…… is how i choose to think of myself right now…
i am definitely rubenesque… and i’m looking forward to metamorphosing into a beautiful butterfly in the next few months… preferably one that is not quite so rotund…(i know… that’s some pretty sappy imagery… failed attempt at flowery creative writing)
that will be about 50 pounds from now… keeping my fingers crossed…(imagine 50 cans of crisco stacked up in the room… that’s how much fat i have lathered on to this body)
i have NO will-power left. that’s not to say that i don’t have will-power, because i do. it’s just that it gets all used up getting out of bed most mornings. you see, the beast that lives within my head is hungry ….and that big ugly thing simply requires more will-power than my brain can produce in a day…
all my life i have sought comfort in food… one can only imagine how much comforting i have indulged in since i was diagnosed 17 months ago… eek
prior to the day life ended as i knew it, i was struggling with weight… but i was doing so good! i was eating healthy, i was working out in the weight room (training for power lifting meets with coach)…. then, well, that all went away. the morning my feet wouldn’t move forever changed everything about my existence.
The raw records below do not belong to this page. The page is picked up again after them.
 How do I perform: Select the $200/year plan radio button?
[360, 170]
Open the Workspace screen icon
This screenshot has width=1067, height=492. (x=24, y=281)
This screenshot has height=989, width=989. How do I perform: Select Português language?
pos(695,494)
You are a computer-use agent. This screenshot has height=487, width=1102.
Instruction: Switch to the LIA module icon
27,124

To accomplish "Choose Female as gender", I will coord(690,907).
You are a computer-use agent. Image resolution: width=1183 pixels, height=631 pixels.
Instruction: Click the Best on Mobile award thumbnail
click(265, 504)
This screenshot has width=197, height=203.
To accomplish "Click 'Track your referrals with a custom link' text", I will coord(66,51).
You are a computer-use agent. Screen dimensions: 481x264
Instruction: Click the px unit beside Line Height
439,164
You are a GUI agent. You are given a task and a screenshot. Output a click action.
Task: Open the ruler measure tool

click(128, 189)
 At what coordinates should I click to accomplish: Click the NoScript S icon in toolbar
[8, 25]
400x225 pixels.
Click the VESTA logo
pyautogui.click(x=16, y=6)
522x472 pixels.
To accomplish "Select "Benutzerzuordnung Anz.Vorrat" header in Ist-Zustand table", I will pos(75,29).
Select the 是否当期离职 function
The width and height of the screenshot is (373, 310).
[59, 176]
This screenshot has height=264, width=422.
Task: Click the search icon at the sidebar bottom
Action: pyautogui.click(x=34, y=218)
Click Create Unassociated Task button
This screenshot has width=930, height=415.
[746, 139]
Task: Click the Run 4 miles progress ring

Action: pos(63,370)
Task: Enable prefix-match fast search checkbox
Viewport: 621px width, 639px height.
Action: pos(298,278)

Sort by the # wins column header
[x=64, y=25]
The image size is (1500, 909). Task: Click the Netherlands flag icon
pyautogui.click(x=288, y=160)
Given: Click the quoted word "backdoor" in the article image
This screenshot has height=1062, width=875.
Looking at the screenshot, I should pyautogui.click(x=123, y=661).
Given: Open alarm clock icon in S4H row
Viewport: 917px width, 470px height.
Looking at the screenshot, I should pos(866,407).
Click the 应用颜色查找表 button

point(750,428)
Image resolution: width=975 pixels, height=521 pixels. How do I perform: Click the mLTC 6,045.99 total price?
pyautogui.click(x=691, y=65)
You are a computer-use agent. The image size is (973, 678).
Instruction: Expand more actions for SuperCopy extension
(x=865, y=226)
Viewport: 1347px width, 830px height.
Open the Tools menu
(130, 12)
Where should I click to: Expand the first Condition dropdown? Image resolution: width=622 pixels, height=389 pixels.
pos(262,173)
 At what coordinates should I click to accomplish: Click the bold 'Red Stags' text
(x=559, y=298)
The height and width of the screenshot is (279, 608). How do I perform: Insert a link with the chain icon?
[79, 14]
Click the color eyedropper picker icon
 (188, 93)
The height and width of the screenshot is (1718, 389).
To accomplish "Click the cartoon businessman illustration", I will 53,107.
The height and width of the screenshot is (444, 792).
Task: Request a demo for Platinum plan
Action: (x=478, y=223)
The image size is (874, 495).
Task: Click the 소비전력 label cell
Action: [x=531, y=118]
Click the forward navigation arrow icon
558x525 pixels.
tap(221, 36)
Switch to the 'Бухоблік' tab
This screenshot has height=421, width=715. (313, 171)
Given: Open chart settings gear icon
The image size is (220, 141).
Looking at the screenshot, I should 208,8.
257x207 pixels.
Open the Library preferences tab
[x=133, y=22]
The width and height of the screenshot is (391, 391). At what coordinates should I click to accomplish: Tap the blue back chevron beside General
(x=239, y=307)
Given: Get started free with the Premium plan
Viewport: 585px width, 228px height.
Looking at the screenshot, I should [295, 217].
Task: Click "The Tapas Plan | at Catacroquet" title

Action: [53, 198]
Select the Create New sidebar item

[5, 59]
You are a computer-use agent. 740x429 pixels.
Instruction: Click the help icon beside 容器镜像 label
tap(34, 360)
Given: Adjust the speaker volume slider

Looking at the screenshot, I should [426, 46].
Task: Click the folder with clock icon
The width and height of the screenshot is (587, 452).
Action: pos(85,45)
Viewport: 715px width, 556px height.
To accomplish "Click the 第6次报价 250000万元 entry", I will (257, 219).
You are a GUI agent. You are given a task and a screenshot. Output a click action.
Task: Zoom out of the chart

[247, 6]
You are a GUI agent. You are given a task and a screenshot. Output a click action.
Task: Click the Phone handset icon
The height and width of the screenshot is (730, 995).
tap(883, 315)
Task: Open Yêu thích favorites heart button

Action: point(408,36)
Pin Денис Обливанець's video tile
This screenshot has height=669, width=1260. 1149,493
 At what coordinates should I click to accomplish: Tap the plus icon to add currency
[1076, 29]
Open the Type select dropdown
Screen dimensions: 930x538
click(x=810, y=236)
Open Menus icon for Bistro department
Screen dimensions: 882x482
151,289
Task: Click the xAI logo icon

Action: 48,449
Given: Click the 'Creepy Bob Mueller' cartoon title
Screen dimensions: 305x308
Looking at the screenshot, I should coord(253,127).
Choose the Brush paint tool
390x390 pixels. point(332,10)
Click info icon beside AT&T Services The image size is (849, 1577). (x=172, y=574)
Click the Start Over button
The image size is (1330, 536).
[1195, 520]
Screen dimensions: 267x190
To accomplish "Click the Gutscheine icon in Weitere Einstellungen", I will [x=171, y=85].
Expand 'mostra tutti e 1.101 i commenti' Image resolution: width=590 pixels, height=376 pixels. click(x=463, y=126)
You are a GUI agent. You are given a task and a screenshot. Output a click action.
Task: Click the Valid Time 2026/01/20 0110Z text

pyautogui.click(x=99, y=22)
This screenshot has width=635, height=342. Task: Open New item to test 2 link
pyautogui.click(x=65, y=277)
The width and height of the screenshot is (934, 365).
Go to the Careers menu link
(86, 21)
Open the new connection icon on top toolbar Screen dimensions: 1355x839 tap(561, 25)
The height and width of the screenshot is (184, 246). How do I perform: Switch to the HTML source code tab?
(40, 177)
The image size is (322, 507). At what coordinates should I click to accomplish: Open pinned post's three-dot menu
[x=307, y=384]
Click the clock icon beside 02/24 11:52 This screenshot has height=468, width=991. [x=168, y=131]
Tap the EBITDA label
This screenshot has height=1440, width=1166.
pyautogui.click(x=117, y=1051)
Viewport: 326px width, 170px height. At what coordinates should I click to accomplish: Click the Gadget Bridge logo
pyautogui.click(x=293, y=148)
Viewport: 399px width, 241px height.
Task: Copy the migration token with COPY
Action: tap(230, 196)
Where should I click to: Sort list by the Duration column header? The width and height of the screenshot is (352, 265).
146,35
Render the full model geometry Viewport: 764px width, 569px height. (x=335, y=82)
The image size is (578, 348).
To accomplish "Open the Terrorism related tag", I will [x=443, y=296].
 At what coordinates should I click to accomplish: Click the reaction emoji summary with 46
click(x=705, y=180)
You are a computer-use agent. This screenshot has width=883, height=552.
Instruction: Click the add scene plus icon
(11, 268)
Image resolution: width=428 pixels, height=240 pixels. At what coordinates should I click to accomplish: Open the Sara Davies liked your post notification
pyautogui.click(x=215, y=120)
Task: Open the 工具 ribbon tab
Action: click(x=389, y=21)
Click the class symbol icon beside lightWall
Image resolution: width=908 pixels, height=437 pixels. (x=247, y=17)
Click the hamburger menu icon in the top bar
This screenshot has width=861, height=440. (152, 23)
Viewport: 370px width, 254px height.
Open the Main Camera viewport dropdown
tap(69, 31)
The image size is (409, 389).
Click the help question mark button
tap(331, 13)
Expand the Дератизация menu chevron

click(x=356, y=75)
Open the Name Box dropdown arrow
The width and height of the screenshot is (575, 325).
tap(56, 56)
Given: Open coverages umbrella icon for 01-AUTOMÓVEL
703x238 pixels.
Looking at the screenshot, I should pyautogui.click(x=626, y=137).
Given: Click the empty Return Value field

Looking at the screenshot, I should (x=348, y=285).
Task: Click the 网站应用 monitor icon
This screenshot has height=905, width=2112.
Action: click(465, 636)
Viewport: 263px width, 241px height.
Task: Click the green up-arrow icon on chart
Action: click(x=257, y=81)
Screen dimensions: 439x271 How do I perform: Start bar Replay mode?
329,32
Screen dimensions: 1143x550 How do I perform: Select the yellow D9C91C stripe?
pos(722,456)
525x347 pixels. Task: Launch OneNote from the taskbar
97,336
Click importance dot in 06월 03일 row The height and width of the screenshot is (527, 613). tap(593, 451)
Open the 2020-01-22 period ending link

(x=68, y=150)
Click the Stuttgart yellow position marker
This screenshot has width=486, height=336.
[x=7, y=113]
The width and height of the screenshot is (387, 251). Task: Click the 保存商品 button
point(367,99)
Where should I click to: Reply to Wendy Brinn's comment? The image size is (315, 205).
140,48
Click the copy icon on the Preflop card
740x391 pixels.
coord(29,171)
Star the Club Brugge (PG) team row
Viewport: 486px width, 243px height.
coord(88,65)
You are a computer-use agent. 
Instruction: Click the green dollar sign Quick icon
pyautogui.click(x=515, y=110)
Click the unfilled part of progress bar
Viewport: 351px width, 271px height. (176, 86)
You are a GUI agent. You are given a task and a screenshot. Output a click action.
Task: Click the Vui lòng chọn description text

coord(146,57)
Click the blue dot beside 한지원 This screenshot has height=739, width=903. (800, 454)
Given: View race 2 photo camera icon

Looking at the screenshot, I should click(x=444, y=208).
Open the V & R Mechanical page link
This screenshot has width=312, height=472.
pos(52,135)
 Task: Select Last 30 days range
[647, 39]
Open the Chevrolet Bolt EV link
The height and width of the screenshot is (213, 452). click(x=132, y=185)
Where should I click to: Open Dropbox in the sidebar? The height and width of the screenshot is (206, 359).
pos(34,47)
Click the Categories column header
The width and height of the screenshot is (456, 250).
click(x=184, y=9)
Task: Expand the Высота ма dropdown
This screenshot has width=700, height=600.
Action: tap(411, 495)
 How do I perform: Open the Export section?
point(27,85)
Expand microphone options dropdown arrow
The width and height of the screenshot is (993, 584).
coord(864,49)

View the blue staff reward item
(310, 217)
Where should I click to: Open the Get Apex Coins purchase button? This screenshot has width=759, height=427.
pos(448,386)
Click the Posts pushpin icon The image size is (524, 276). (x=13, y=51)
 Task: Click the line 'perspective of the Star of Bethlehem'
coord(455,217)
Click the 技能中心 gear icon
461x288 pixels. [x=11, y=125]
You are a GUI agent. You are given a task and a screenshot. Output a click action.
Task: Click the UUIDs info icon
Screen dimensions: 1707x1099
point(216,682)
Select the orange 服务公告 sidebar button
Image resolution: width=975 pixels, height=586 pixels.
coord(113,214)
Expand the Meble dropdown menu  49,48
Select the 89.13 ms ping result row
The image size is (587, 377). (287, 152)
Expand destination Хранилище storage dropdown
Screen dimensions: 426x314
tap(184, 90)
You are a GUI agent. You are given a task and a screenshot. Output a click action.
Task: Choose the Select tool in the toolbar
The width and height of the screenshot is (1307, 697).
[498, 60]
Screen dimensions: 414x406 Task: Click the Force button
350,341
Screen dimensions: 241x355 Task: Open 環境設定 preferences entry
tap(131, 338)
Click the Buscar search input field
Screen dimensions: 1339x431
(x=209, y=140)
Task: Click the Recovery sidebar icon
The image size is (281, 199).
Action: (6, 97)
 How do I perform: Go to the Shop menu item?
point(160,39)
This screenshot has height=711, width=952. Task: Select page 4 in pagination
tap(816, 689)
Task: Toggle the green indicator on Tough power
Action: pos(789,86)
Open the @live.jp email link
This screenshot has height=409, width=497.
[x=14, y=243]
now 17 months later i am ready to find something new and quite possibly give up comfort food… maybe… well mostly. i’m tired of feeling and looking like an over-indulged tick… you know the ones… they look as if they are going to simply explode at any moment, sending 1/2 digested animal blood all over everything within at least a 2 foot radius
so i signed up with weight watchers… a week ago… so far i haven’t been able to keep under my daily points – BUT i also haven’t gone over on my weekly extra points… so i guess it balances out? maybe? at any rate, i managed to slough off 3 pounds… not sure where it’s missing from but i would venture to guess it’s from some irrelevant place like my third toe on the right foot… of course it wouldn’t be from a crucial area such as tummy 1 or tummy 2…. sheesh*the really cool thing about WW? no food is off limits… truly… i can continue eating the things i enjoy and that in and of itself is wonderously fantabulous!